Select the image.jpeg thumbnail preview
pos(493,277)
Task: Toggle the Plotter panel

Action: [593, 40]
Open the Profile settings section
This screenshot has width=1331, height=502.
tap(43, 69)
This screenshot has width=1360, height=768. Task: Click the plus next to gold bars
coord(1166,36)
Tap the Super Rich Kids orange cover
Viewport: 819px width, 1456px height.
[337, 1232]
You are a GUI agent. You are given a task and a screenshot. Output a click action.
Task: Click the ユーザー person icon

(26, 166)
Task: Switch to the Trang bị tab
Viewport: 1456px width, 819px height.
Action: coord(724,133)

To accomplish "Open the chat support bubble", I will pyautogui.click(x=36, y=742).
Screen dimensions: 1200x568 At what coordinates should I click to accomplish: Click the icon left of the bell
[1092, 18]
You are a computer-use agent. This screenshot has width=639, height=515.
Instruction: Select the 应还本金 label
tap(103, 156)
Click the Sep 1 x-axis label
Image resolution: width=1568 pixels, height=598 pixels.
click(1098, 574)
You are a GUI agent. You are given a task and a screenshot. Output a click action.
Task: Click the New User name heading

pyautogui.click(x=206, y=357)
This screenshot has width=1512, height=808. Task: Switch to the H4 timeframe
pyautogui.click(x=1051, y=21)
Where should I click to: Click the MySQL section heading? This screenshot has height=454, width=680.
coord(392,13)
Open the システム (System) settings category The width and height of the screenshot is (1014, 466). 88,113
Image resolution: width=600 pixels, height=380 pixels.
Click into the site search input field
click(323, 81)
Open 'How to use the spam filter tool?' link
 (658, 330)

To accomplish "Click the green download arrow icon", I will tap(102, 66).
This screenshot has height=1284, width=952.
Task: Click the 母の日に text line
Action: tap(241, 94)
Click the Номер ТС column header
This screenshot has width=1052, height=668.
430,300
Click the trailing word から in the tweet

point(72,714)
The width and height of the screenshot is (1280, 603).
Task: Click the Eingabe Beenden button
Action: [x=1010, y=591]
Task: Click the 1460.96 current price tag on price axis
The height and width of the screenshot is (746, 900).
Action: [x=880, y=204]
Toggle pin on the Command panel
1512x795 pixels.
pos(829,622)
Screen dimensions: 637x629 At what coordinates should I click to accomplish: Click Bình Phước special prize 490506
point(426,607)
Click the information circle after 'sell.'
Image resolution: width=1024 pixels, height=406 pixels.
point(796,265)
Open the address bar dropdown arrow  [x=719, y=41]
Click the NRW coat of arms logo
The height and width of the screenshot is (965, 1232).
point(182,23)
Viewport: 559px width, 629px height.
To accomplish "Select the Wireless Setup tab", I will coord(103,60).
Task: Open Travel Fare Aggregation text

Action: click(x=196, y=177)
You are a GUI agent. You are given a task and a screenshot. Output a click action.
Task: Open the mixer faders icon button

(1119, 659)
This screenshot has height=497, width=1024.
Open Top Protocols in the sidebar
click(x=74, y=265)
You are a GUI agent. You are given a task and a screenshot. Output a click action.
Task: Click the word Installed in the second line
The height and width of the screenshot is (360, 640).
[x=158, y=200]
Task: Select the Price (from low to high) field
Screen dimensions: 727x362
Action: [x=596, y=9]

# [ACTIVITY]
Go through the listing above and list every line that has the word "settings".

# [WRITTEN SOLUTION]
Open the Profile settings section
Open the システム (System) settings category The width and height of the screenshot is (1014, 466). 88,113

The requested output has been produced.